More queer literary icons get the big screen treatment at TIFF this year with the World Premiere of Martin Provost's Violette. This film tells the story of controversial bisexual novelist Violette Leduc lifelong friendship and artistic connection with omnisexual feminist powerhouse Simone de Beauvoir that starts after the two meet in postwar Saint-Germain-des-Près in 1942. Tracking the creation of such seminal works as LeDuc's Ravages and de Beauvoir's The Second Sex, this flick is bound to be required viewing for queer lit bookworms. 
Also of interest to LGBT audiences this year  at TIFF is the fact-based drama The Dallas Buyers Club starring Matthew McConaughey who portrays straight Texas electrician Ron Woodroof, who in 1985 is diagnosed with HIV and given 30 days to live. With medication restrictions crippling treatment options, Ron hunts down alternative treatments legally and illegally and establishes a “buyers club” for fellow HIV-positive people. This film, from cult-gay drama C.R.A.Z.Y. director Jean-Marc Vallée, already has award season buzz swirling around McConaughey's lead performance. 

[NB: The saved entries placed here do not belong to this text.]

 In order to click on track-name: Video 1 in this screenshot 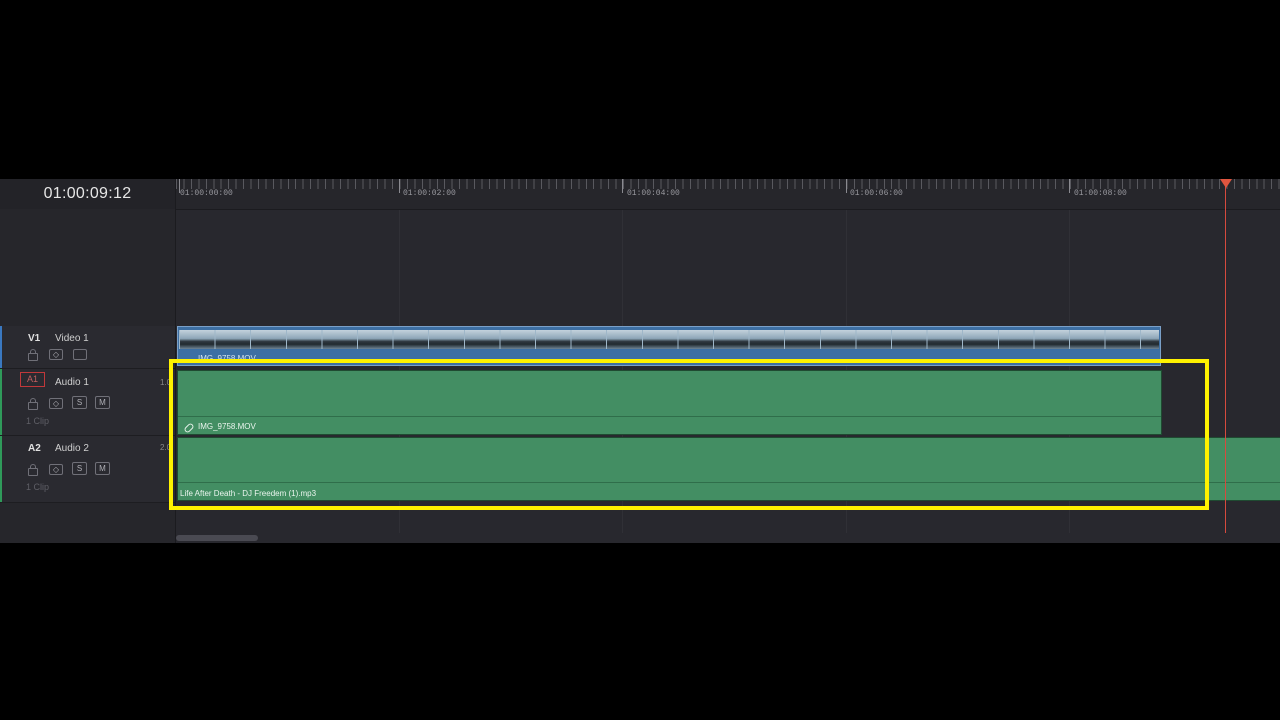, I will do `click(72, 338)`.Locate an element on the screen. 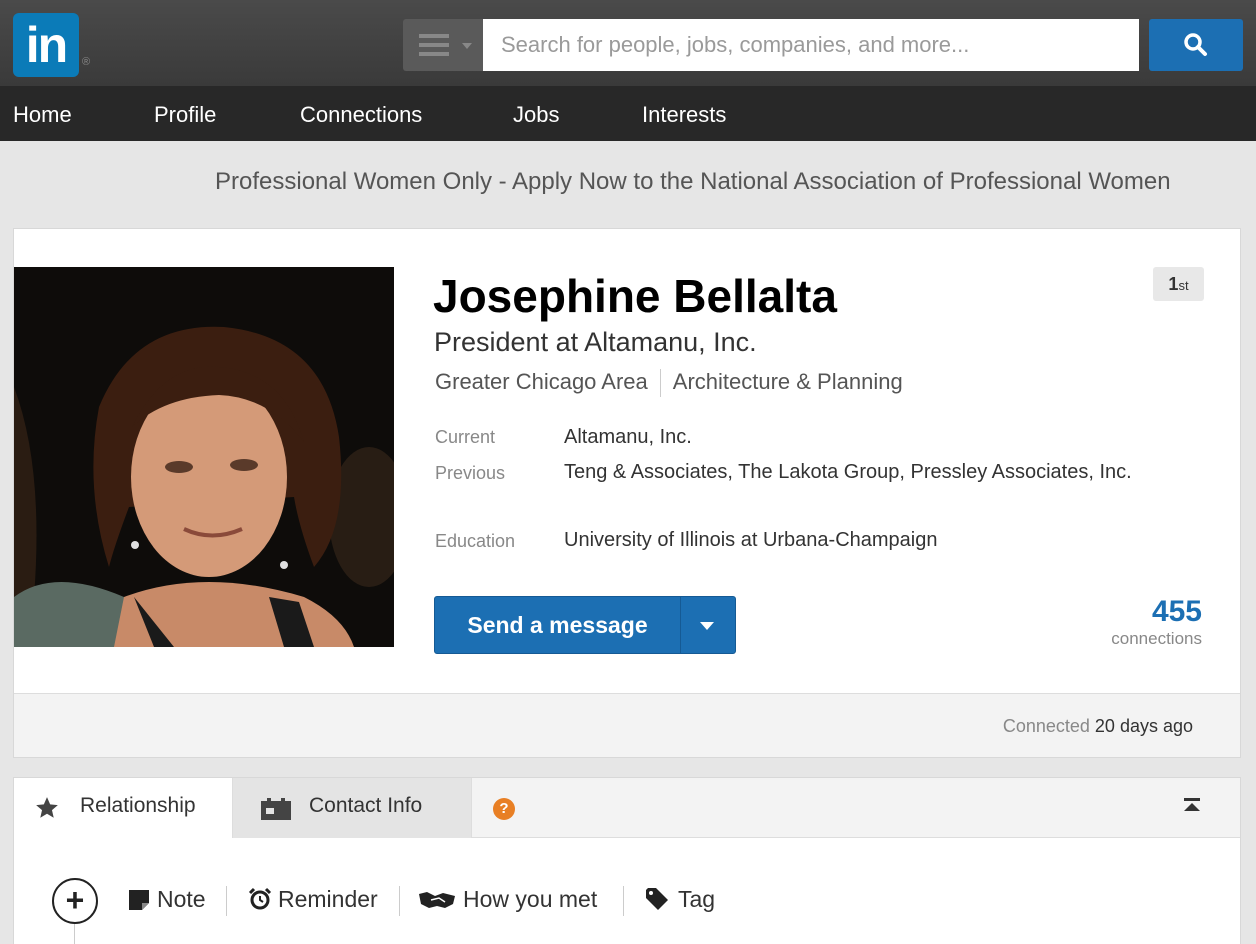 The image size is (1256, 944). profile-headline: President at Altamanu, Inc. is located at coordinates (596, 342).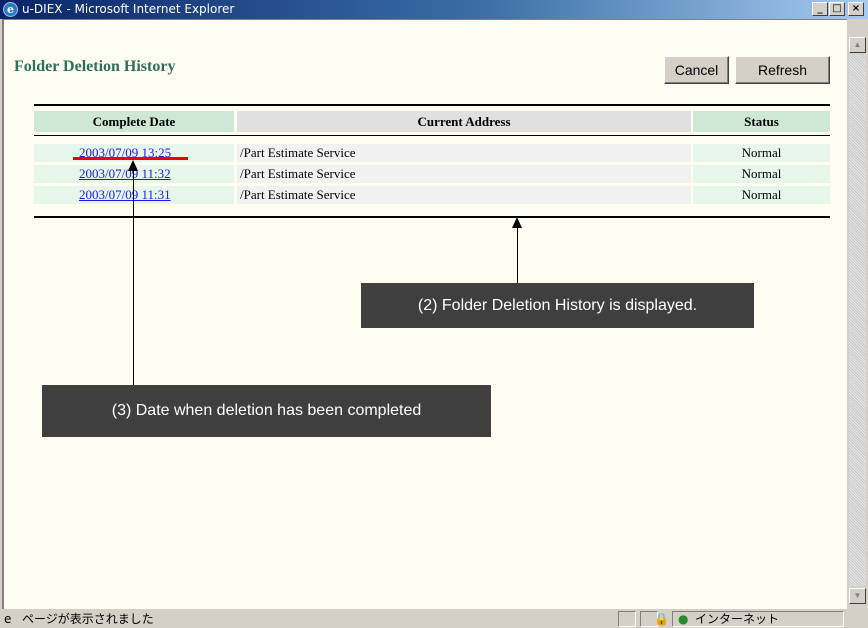 This screenshot has width=868, height=628. I want to click on table-bottom-rule, so click(432, 217).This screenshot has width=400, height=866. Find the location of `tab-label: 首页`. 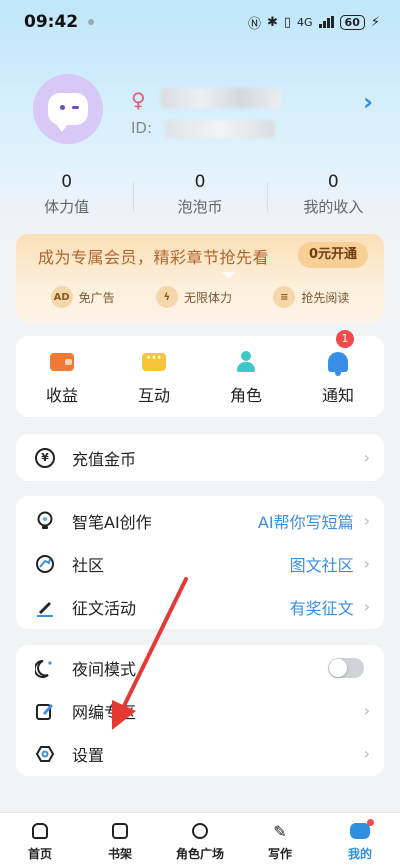

tab-label: 首页 is located at coordinates (40, 854).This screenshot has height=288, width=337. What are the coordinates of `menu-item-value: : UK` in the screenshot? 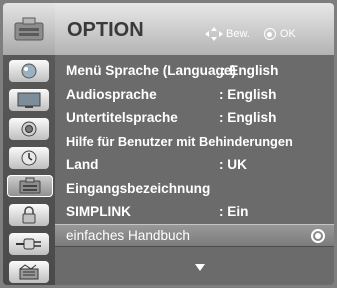 It's located at (233, 164).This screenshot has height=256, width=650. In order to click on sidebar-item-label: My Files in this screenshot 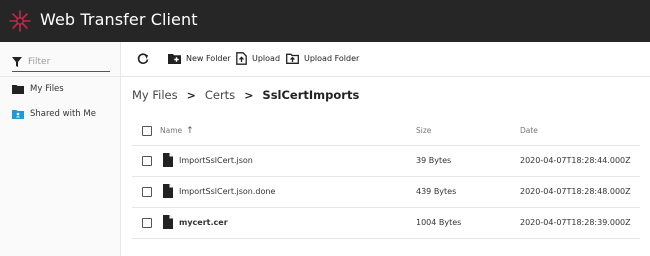, I will do `click(47, 89)`.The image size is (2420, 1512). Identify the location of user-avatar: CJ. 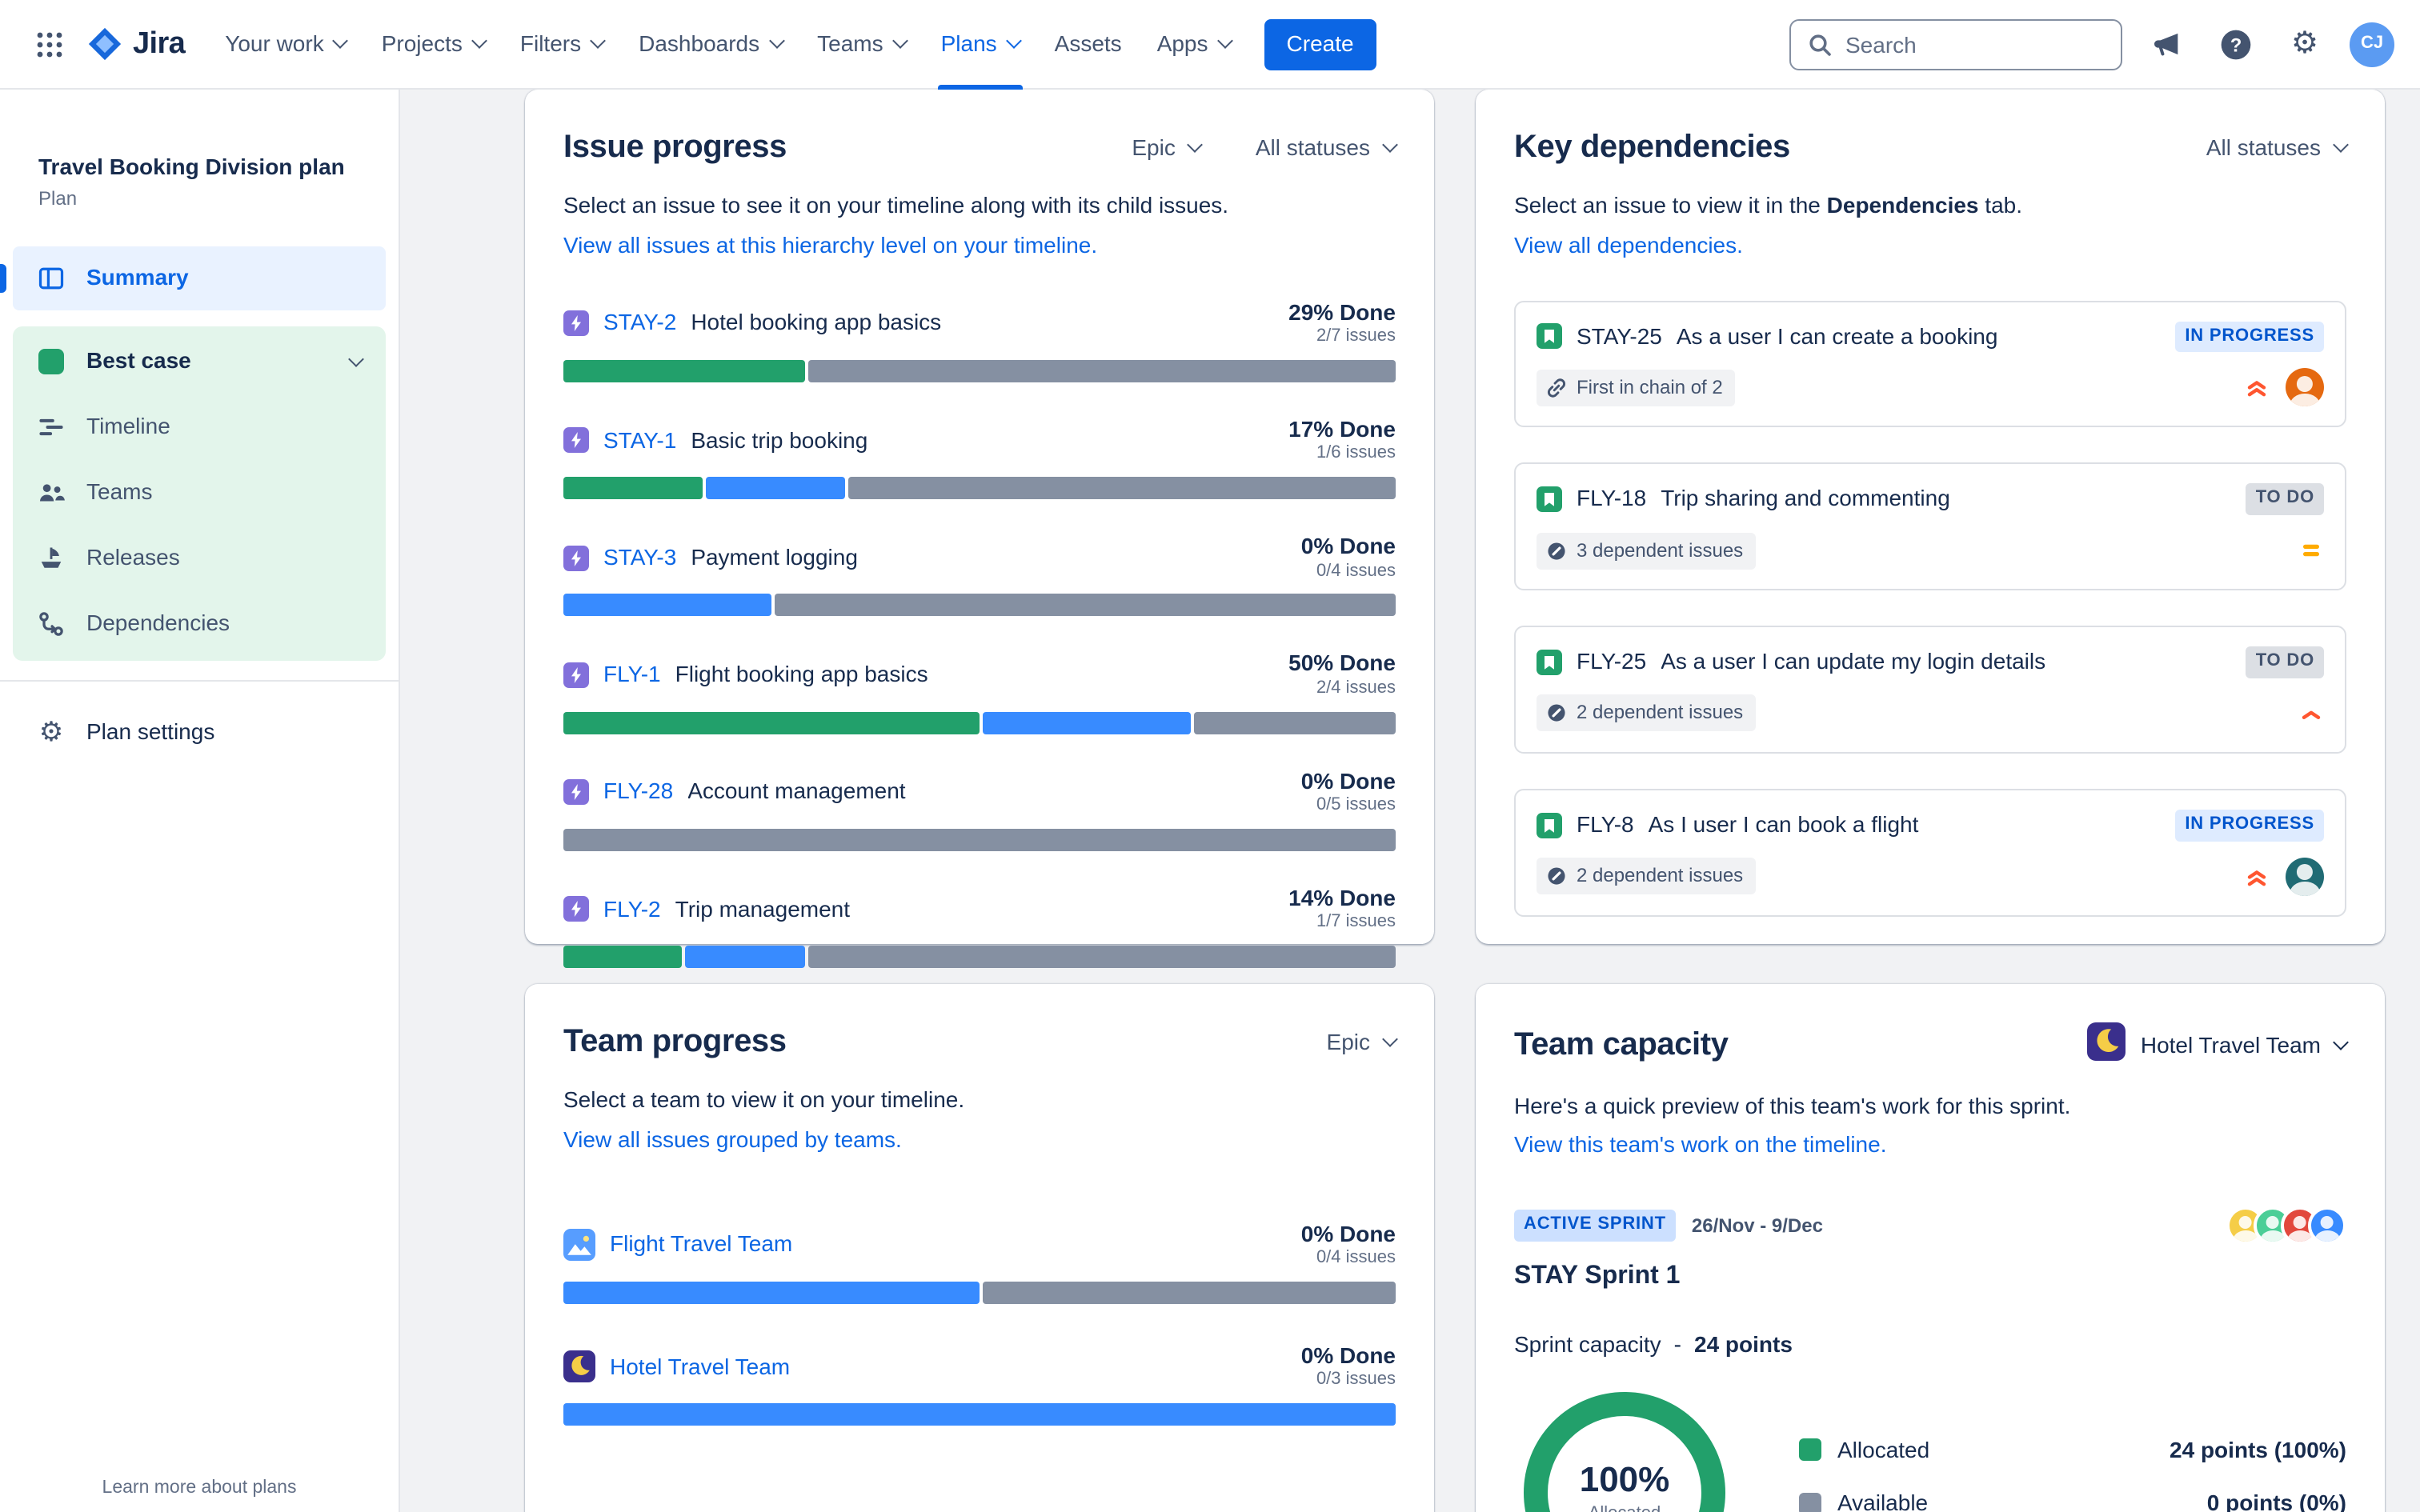
(2372, 44).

Many gay directors are coming to the festival with non-queer content including the ballsy festival opener The Fifth Estate, about Julian Assange and the Wikileaks scandal, from director Bill Condon (who directed Gods and Monsters, Kinsey and Dreamgirls) and gay french director Francois Ozon (Sitcom, 8 Women) makes an appearance with his coming of age film Young and Beautiful. British gay icon Tilda Swinton will also likely be in town, taking a break from protesting Russian homophobia, sleeping in art galleries and starring in androgynous David Bowie music videos, to support her role in Jim Jarmusch's moody vampire romance Only Lovers Left Alive
Many films have yet to be announced and hopefully we'll get to see Bruce LaBruce's intergenerational gay love story Gerontophilia and the dark and dirty Queer Palm-winning cruising thriller Stranger on the Lake added to the line up. Even if you're only into TIFF for the parties, be sure to put the amfAR Inspiration Gala with musical headliners The Gossip and host Alan Cumming into your calender. Queer movies and parties and celebrities, oh my! Better start your planning now.